Produce exactly the lines from the one holding "Click the 'writing apps using' text" through the last line of the data below, with every picture left out.

[Start of section]

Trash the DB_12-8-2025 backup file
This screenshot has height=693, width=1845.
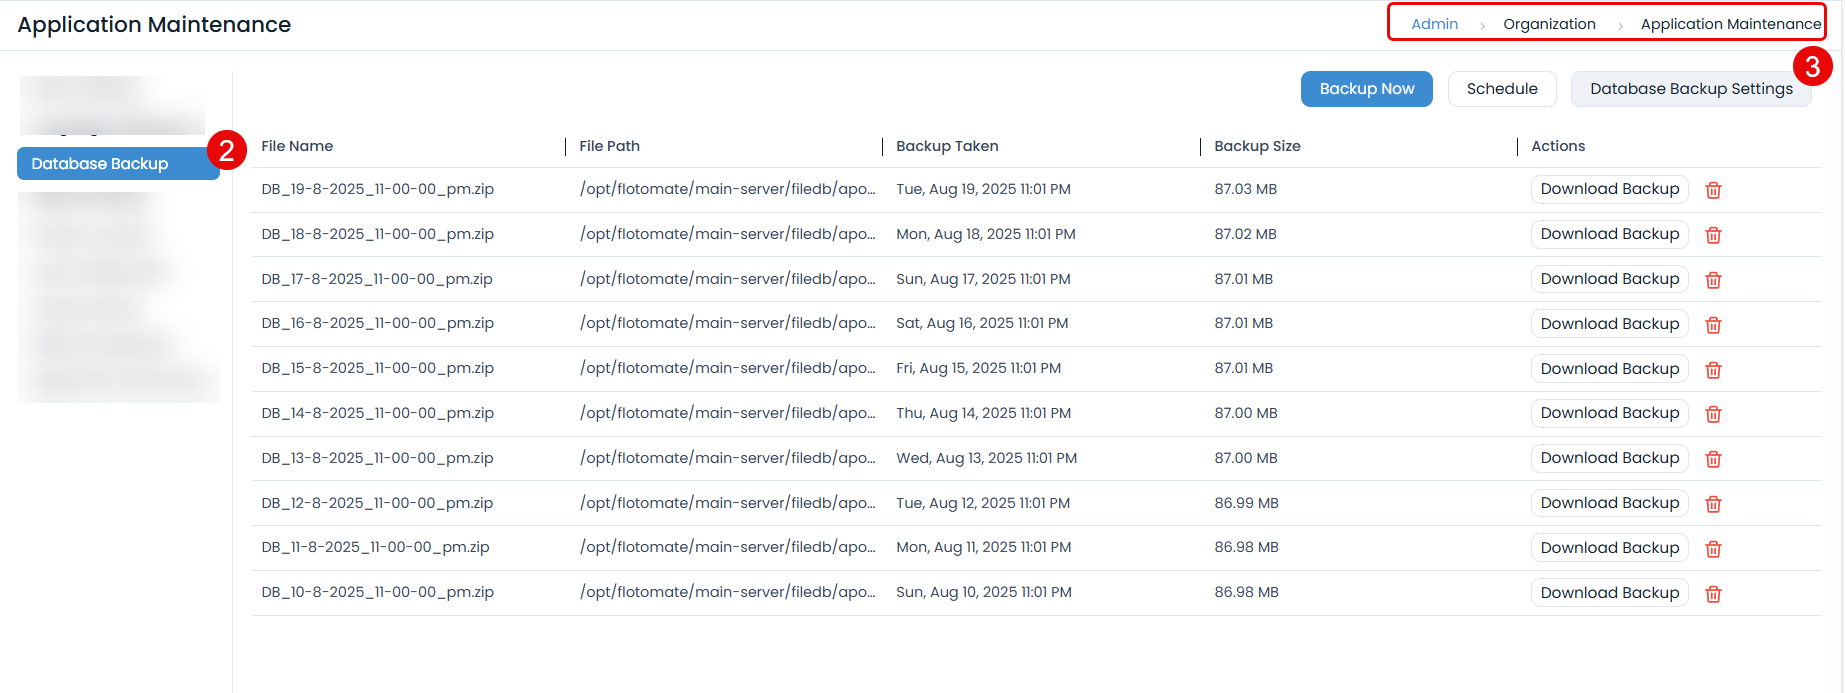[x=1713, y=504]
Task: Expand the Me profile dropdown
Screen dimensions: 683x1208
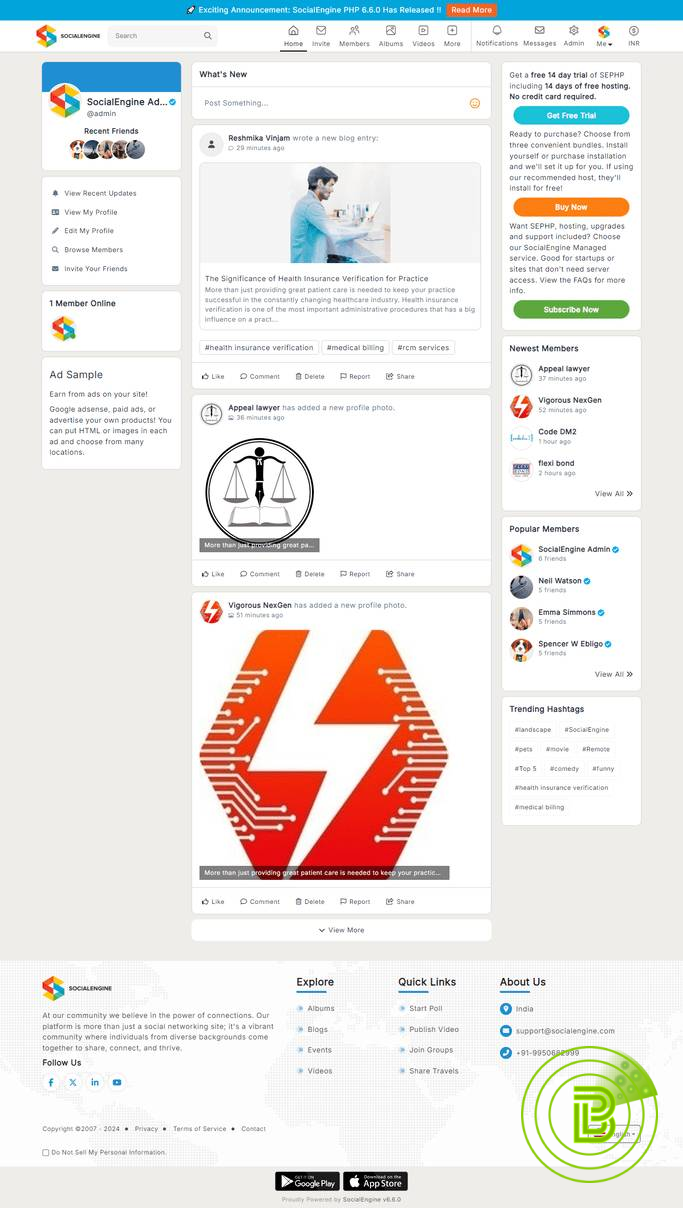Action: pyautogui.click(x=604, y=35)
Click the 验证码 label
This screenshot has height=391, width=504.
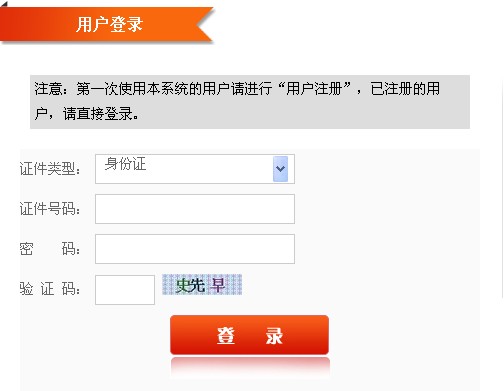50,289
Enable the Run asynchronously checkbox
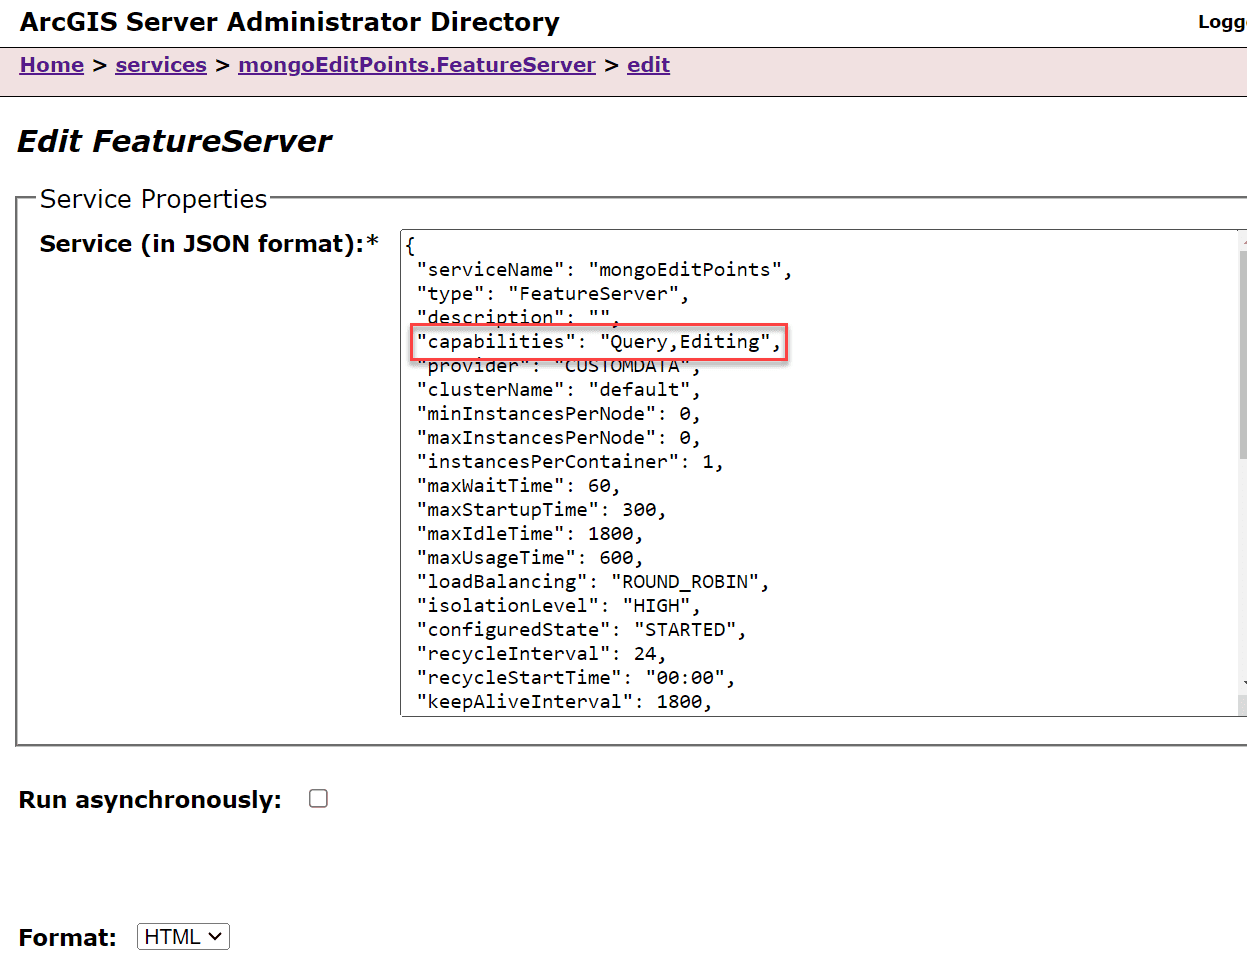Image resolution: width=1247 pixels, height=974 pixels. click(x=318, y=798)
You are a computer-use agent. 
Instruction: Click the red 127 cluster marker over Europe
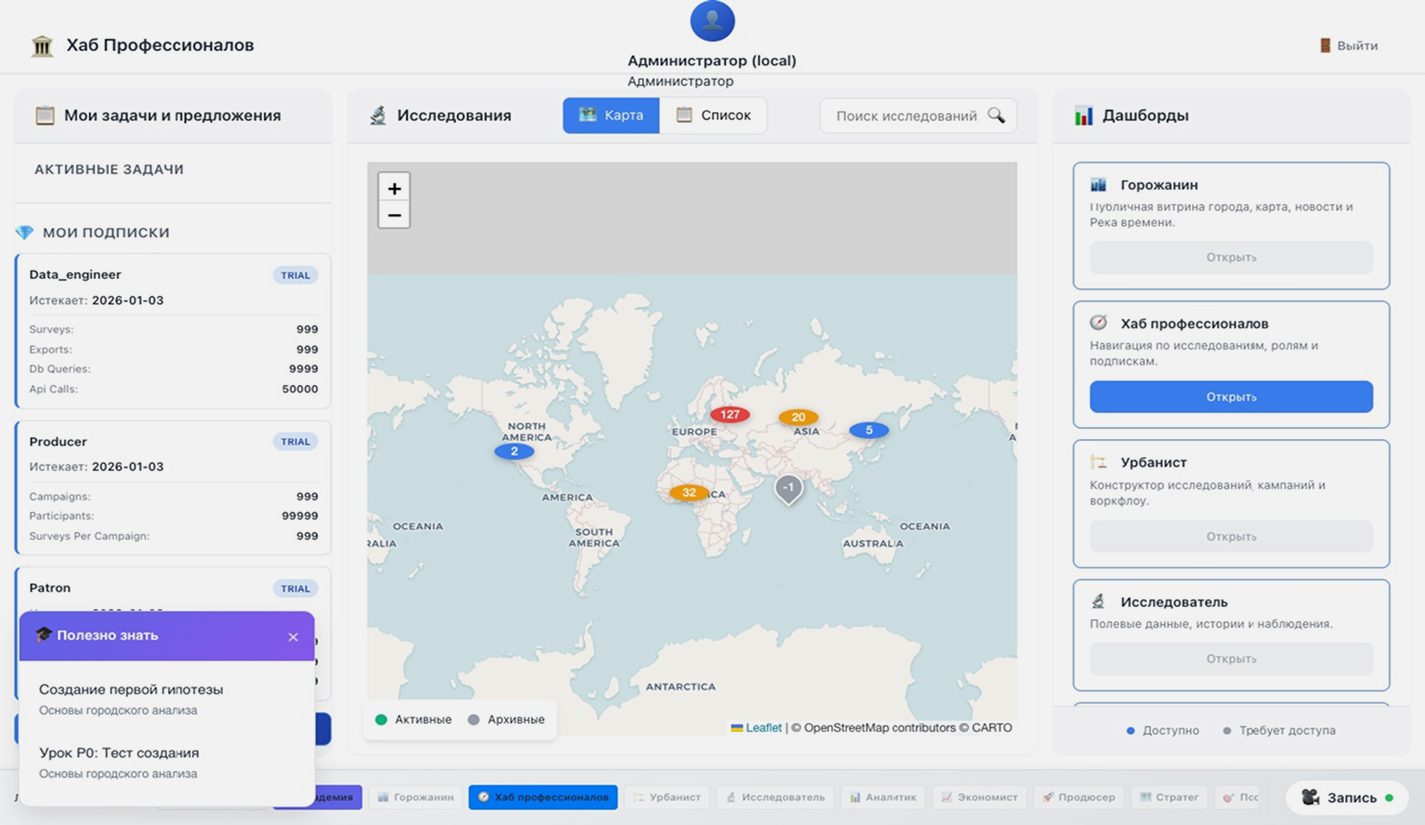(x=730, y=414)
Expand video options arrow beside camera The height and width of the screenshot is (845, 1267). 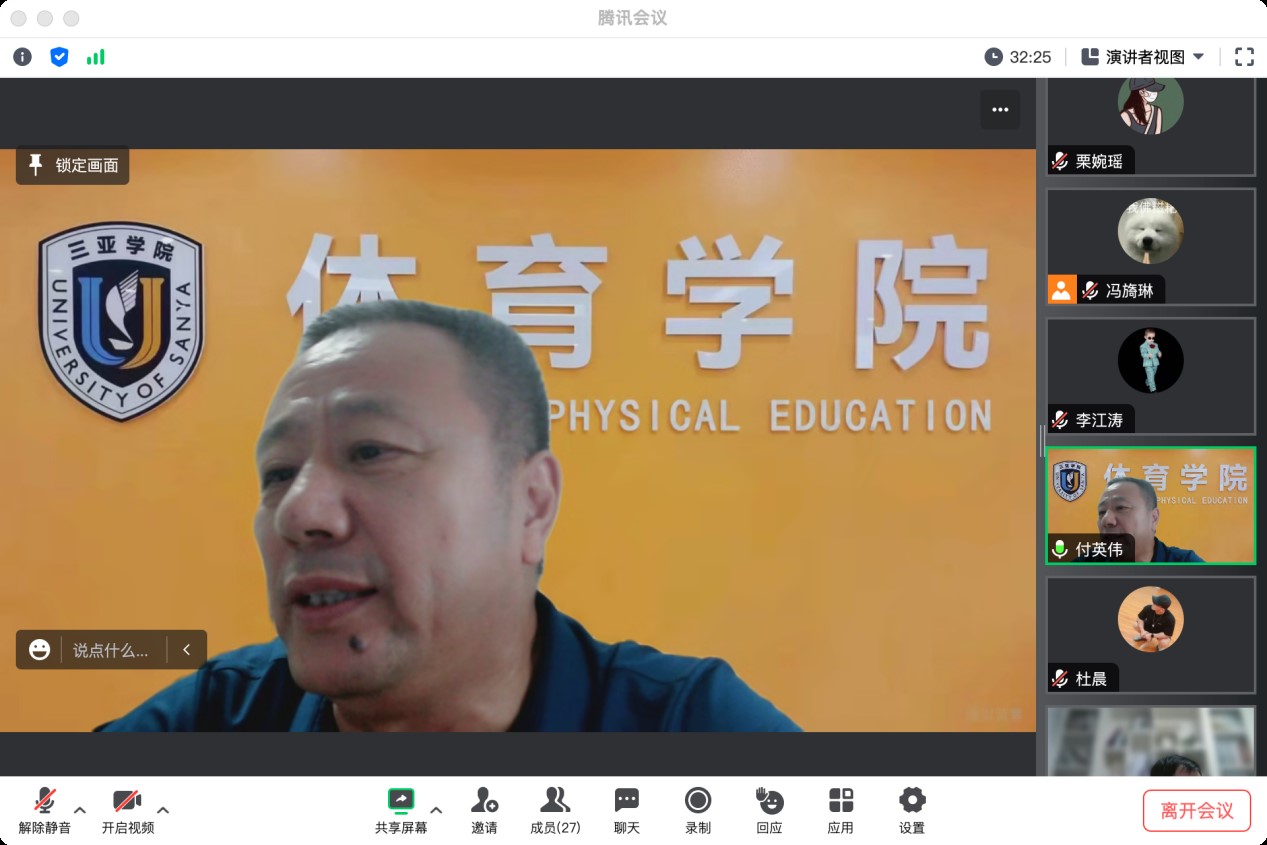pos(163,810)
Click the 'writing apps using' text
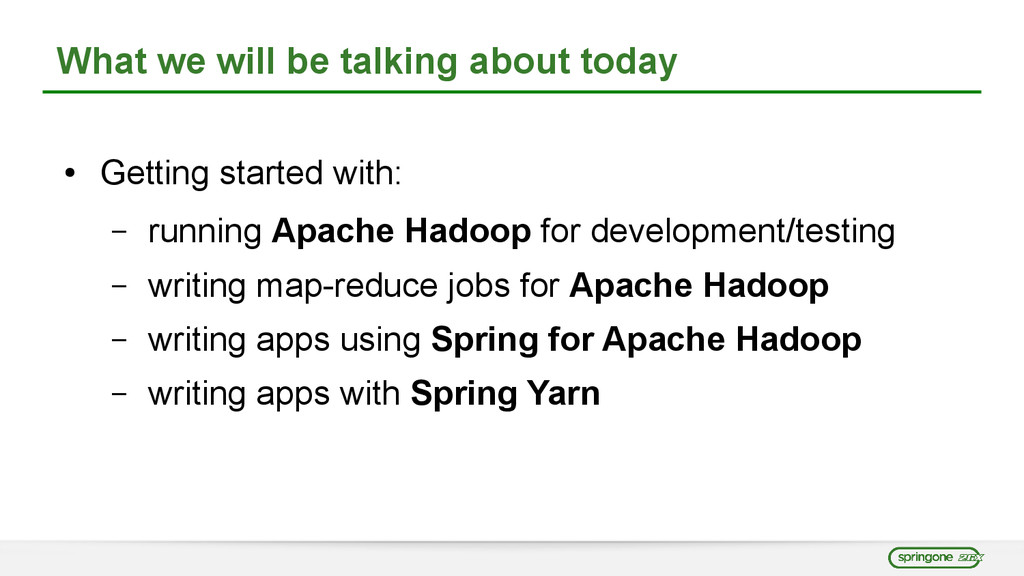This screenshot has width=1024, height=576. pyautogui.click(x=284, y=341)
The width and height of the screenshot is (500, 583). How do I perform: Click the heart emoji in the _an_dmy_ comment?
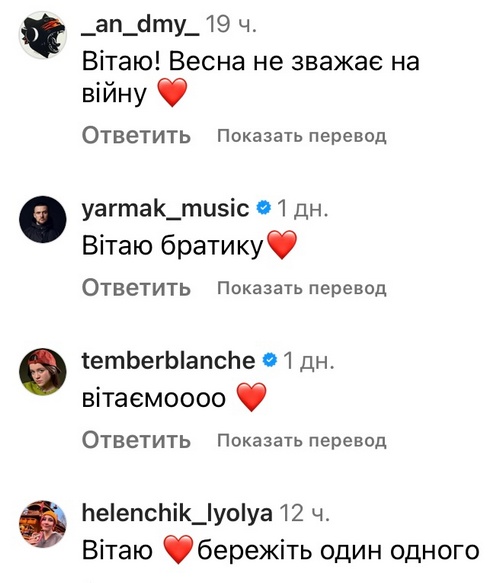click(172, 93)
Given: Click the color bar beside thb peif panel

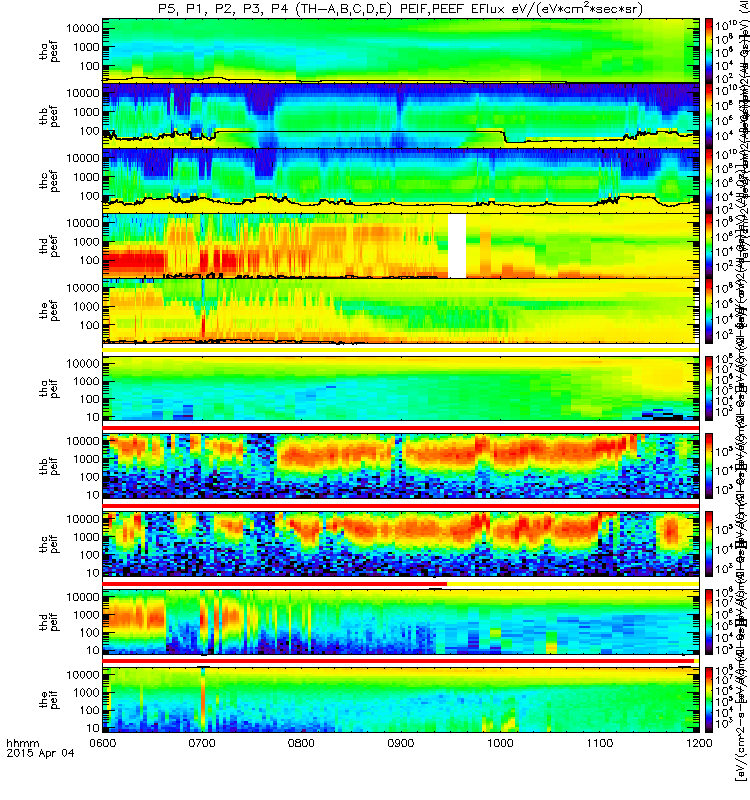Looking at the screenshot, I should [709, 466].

[End of section]

Written answer:
Click the 'writing apps using' text
This screenshot has width=1024, height=576. pyautogui.click(x=284, y=341)
The width and height of the screenshot is (500, 583). How do I perform: Click the heart emoji in the _an_dmy_ comment?
click(172, 93)
Given: Click the color bar beside thb peif panel

Looking at the screenshot, I should [709, 466].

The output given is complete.